炉端の灰の前で丸くなる、というのではなく、
気持ちいい恋の戦い、なんていかがですか?
この柔らかいベッドにすわって。そうそう。
ちゅ、ってキスしてください。唇は、ほら、こっち。
両腕でぼくの首、ぎゅってしてください。
ちょっとのあいだ、お母さんのことは忘れましょう。

歯で君の乳首をころころしたいですね。
君の髪、ひと筋ひと筋、ほどいていいですか?
いやいや、楽しくイチャイチャするだけですから、
日曜みたいに髪を整えたりとか、いらないです。

だからほら、もっときて、ほっぺをこっちに向けてください。
顔が赤くなってます。恥ずかしい? でも、やめませんから。
笑ってるじゃないですか。聞こえました?
嬉しいですか?
胸、さわっちゃお、って
言ったんです。いいですよね?
無言で逃げないでください。わかってます、
その目は嬉しいんですよね。
顔を見ればわかります。
愛の神に誓ってもいいです。恥ずかしいから、
死んでも自分の口から言わないんでしょう、
キスして、って。本当はしたいのに。
女の子はみんな、恋愛ごっこが好きなくせに、
自分からはいかないんですよね。
エレーヌがいい例です。
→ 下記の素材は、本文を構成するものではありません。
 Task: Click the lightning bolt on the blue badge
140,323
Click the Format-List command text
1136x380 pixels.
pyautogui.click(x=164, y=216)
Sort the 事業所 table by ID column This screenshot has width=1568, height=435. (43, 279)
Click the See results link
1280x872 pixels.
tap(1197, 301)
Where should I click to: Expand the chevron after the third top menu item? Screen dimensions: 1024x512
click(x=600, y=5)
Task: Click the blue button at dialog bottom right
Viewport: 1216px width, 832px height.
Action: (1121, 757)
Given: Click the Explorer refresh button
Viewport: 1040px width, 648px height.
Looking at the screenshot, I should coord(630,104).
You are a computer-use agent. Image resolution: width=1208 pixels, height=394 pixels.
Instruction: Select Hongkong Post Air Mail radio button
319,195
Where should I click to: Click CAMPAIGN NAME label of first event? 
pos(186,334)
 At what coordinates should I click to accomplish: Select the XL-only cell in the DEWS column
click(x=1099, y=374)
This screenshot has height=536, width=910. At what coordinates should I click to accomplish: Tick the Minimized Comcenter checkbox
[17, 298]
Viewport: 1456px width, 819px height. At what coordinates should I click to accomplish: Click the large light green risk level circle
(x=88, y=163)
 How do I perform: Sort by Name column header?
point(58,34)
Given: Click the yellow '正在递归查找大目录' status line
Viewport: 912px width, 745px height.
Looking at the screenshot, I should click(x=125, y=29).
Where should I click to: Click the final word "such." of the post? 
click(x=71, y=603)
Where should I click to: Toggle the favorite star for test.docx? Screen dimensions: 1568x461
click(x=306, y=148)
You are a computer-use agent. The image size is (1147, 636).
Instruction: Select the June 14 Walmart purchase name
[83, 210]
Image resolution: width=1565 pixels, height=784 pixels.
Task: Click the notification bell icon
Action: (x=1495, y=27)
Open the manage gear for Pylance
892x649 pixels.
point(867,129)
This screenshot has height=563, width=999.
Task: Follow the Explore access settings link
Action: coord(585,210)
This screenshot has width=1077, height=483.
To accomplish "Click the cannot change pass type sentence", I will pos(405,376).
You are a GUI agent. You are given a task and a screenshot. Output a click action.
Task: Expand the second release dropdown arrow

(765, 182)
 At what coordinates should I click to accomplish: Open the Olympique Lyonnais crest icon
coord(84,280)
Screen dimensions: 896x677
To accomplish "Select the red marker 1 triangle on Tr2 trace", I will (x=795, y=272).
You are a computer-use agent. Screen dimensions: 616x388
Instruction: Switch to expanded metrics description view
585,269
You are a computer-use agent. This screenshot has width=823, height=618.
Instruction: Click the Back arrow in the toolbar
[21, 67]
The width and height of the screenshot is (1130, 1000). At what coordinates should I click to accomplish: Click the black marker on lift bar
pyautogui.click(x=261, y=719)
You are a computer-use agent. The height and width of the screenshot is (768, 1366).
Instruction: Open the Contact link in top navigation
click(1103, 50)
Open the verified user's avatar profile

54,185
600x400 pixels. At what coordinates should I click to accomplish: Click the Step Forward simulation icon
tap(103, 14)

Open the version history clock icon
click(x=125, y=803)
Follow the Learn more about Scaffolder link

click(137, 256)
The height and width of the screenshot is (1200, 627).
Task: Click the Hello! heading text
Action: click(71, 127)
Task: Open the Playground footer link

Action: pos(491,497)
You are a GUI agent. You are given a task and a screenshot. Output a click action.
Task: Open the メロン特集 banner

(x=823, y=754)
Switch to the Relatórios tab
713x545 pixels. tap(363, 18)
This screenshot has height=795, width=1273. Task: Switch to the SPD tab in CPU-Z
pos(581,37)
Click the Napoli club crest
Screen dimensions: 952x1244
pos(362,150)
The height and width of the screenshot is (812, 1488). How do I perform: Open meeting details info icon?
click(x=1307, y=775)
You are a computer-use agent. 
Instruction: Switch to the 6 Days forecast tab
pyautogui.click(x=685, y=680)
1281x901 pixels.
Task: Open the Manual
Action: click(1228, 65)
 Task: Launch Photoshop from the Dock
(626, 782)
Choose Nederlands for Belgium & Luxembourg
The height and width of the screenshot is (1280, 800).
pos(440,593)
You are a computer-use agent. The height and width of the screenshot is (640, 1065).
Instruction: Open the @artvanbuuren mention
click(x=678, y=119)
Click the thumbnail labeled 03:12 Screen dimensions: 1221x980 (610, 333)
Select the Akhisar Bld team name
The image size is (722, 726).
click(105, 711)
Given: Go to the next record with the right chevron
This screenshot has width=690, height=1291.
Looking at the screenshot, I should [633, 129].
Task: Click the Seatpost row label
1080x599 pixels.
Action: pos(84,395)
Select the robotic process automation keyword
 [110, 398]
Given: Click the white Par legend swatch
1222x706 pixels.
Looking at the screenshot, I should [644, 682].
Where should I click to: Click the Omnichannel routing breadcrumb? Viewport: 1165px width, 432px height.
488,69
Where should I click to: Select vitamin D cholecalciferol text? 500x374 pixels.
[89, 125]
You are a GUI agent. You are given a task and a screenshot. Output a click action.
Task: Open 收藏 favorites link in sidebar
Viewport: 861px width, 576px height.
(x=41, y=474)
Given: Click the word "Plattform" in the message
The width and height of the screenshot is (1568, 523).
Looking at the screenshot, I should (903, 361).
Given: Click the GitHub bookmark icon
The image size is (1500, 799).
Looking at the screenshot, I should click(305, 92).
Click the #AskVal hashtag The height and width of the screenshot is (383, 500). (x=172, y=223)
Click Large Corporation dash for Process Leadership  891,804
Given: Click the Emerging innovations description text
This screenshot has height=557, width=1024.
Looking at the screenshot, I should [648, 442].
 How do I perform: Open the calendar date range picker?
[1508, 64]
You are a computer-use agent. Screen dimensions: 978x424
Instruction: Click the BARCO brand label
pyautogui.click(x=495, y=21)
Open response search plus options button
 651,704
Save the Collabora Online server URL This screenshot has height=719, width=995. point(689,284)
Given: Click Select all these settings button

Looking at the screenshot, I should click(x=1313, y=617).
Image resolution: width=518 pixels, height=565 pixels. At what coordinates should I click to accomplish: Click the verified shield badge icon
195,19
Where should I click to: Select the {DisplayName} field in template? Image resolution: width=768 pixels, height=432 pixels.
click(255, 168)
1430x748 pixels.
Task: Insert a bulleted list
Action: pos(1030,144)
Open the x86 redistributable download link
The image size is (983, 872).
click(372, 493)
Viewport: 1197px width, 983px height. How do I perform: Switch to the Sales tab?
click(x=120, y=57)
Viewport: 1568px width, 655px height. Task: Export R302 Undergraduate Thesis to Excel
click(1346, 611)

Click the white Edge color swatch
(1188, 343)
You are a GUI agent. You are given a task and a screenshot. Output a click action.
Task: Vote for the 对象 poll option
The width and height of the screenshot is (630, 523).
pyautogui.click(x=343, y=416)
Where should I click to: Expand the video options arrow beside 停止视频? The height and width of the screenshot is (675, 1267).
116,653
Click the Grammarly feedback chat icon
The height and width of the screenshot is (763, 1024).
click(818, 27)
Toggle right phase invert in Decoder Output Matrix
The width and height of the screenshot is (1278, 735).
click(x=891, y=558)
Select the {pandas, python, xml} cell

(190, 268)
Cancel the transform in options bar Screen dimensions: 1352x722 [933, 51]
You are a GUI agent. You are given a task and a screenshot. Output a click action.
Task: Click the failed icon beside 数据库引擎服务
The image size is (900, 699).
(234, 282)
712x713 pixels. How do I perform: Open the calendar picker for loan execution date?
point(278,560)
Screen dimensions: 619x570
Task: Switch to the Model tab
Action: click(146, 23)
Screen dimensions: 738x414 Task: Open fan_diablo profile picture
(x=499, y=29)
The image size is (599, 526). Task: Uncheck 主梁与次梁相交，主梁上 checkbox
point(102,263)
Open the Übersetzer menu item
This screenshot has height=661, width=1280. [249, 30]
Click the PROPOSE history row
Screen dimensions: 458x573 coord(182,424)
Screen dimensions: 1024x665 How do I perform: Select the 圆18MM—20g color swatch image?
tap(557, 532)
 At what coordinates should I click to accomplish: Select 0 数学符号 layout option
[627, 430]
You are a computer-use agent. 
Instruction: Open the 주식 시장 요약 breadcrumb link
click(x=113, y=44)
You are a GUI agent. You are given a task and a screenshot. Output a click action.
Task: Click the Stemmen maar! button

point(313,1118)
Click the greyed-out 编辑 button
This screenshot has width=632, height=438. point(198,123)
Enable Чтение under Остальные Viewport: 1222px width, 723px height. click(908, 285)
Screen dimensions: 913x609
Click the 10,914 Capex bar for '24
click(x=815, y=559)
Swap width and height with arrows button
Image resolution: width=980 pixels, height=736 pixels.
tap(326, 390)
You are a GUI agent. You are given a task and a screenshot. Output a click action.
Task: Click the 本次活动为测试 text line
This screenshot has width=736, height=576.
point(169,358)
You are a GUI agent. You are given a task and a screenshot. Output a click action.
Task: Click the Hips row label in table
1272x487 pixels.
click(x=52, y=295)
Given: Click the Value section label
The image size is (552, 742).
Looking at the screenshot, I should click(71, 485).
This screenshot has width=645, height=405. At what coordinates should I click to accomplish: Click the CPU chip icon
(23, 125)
自分から
パリについていったのに、彼が誘拐したことになってます。

ぼくが優しくお手伝いしてあげます。
さ、横になって、おまえはもう逝っている、なーんて(笑)。
あははっ! ぼくの心も逝きそうです!
だって、ぼくがキスしなかったら、ぼくのこと、ばーか、って
思うんでしょう? ひとりぼっちでベッドで寝ながら(笑)。
だから、ちゅ、って。そう、OKです。ぼくの茶髪のかわいこちゃん。
もう一回しましょう。ぼくたちの美しい時間を
また熱くすごしましょう。さっきみたいに気持ちよく戦って。

*****
Pierre de Ronsard
"Amourette"

Or que l’hiver roidit la glace épaisse,
Réchauffons-nous, ma gentille maîtresse,
Non accroupis près le foyer cendreux,
Mais aux plaisirs des combats amoureux.
Assisons-nous sur cette molle couche.
Sus! baisez-moi, tendez-moi votre bouche,
Pressez mon col de vos bras dépliés,
Et maintenant votre mère oubliez.

Que de la dent votre tétin je morde,
Que vos cheveux fil à fil je détorde.
Il ne faut point, en si folâtres jeux,
Comme au dimanche arranger ses cheveux.

Approchez donc, tournez-moi votre joue.
Vous rougissez? il faut que je me joue.
Vous souriez: avez-vous point ouï
Quelque doux mot qui vous ait réjoui?
Je vous disais que la main j’allais mettre
Sur votre sein: le voulez-vous permettre?
Ne fuyez pas sans parler: je vois bien
A vos regards que vous le voulez bien.
Je vous connais en voyant votre mine.
Je jure Amour que vous êtes si fine,
Que pour mourir, de bouche ne diriez
Qu’on vous baisât, bien que le désiriez;
Car toute fille, encor’ qu’elle ait envie
Du jeu d’aimer, désire être ravie.
Témoin en est Hélène, qui suivit
D’un franc vouloir Pâris, qui la ravit.

Je veux user d’une douce main-forte.
Hà! vous tombez, vous faites jà la morte.
Hà! quel plaisir dans le coeur je reçois!
Sans vous baiser, vous moqueriez de moi
En votre lit, quand vous seriez seulette.
Or sus! c’est fait, ma gentille brunette.
Recommençons afin que nos beaux ans
Soient réchauffés de combats si plaisants.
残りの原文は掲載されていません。